» **Instructions to follow**:
Transcribe, word for word, only the lines from the one containing "Open Pre-requisite Checks step" through the end of the material below. Pictures stay out.

» **Available data**:
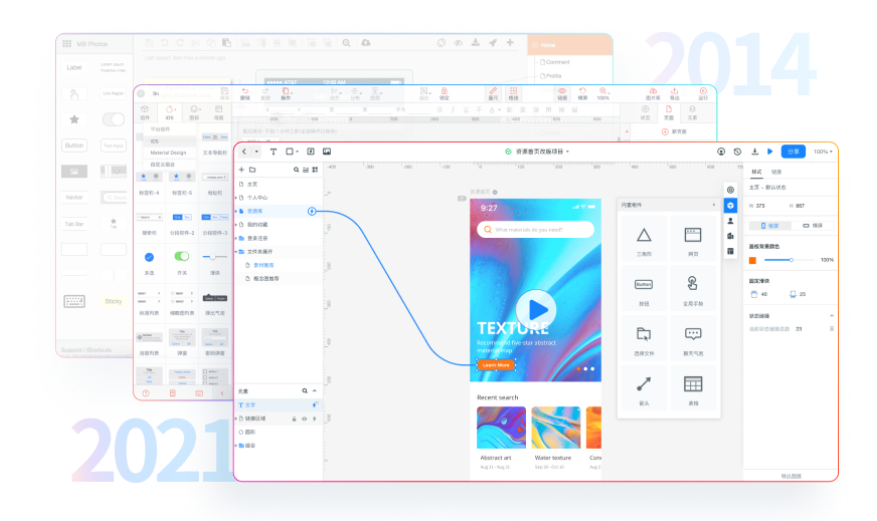The height and width of the screenshot is (521, 877).
Task: Expand the 文件夹展开 folder in page tree
Action: point(237,251)
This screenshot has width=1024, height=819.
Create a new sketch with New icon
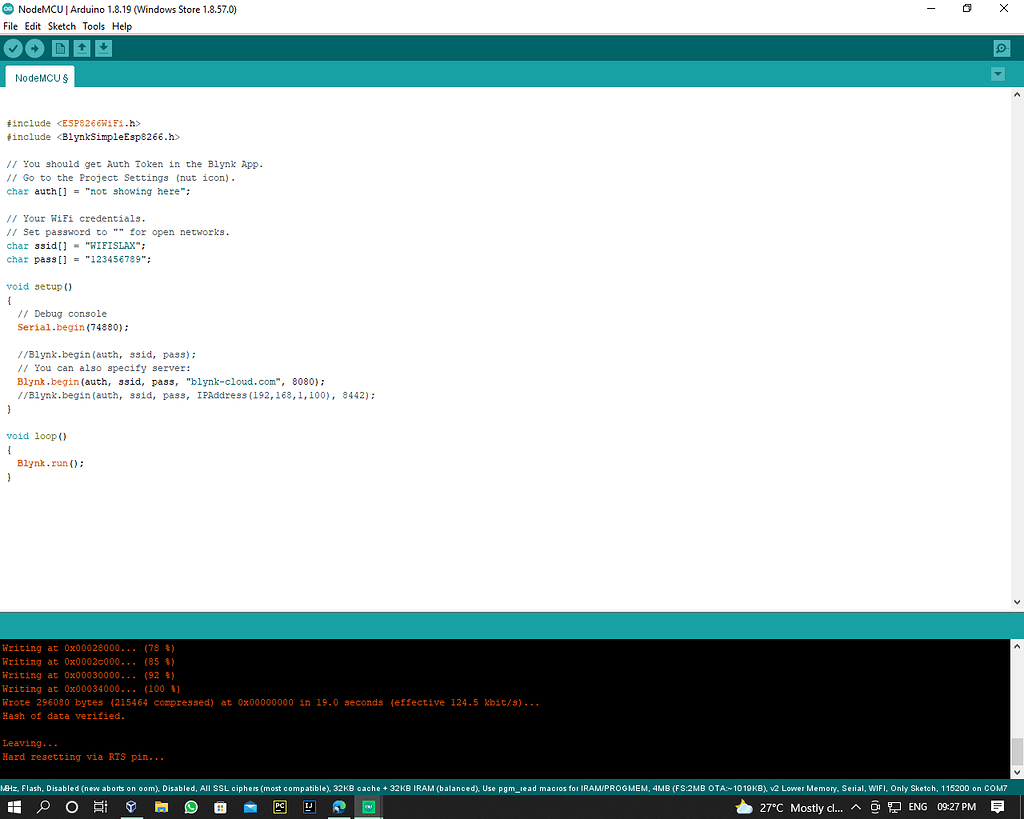click(60, 48)
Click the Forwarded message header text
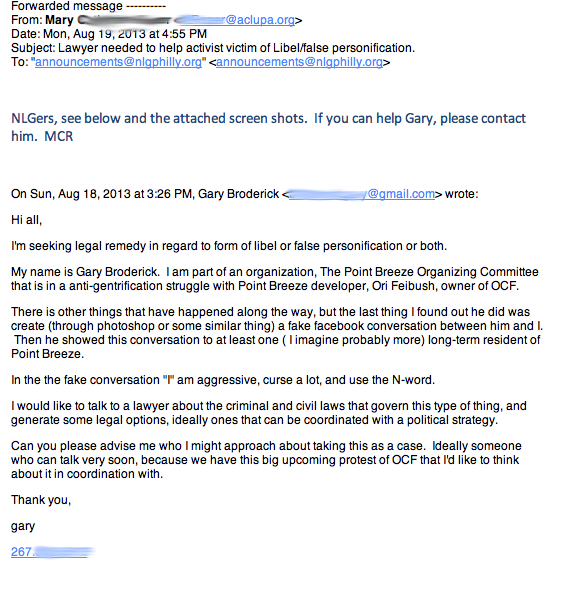Viewport: 563px width, 590px height. 88,6
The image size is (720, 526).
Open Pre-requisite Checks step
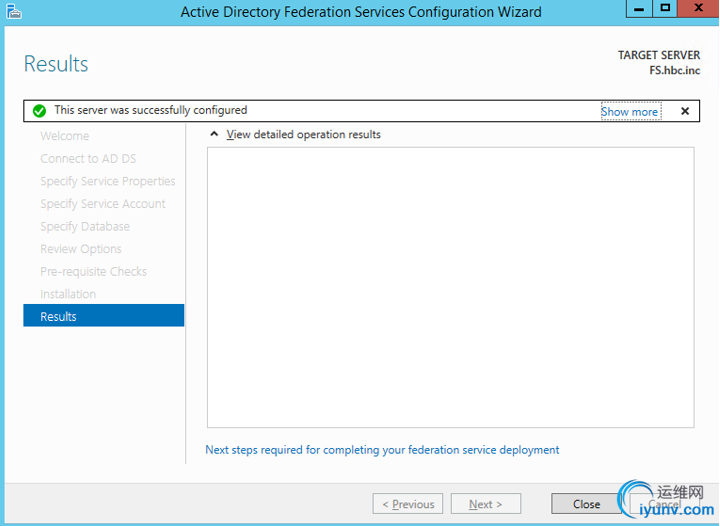[x=93, y=271]
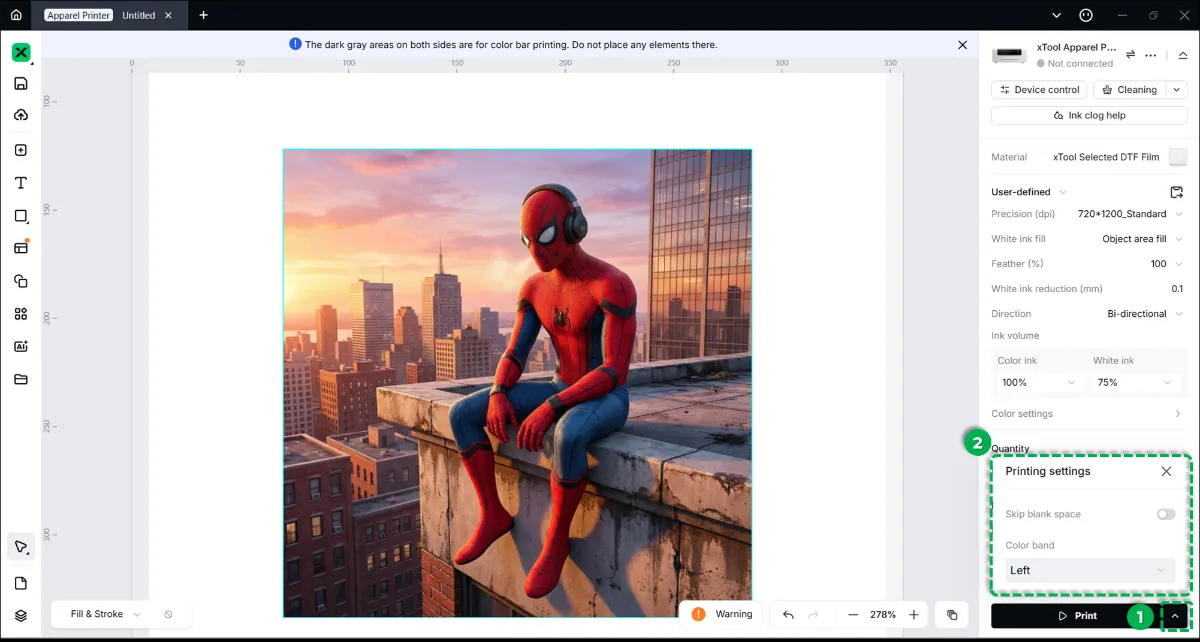1200x642 pixels.
Task: Zoom in with the plus icon
Action: coord(913,615)
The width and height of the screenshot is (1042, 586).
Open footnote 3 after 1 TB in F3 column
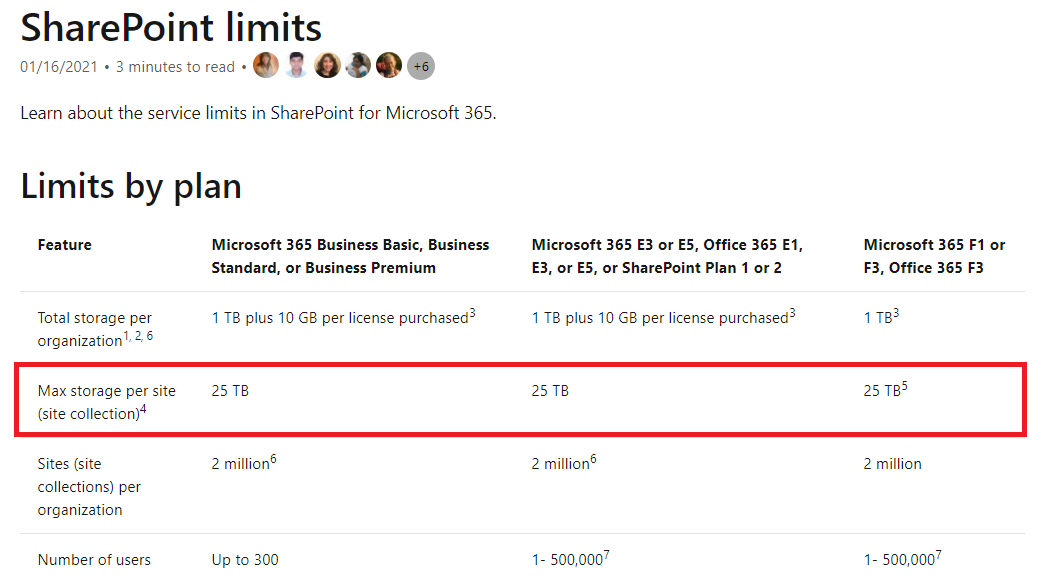(896, 312)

» **Result of this task**:
Open Pre-requisite Checks step
[x=93, y=271]
1200x642 pixels.
Task: Zoom in with the plus icon
Action: coord(913,615)
The width and height of the screenshot is (1042, 586).
Open footnote 3 after 1 TB in F3 column
(896, 312)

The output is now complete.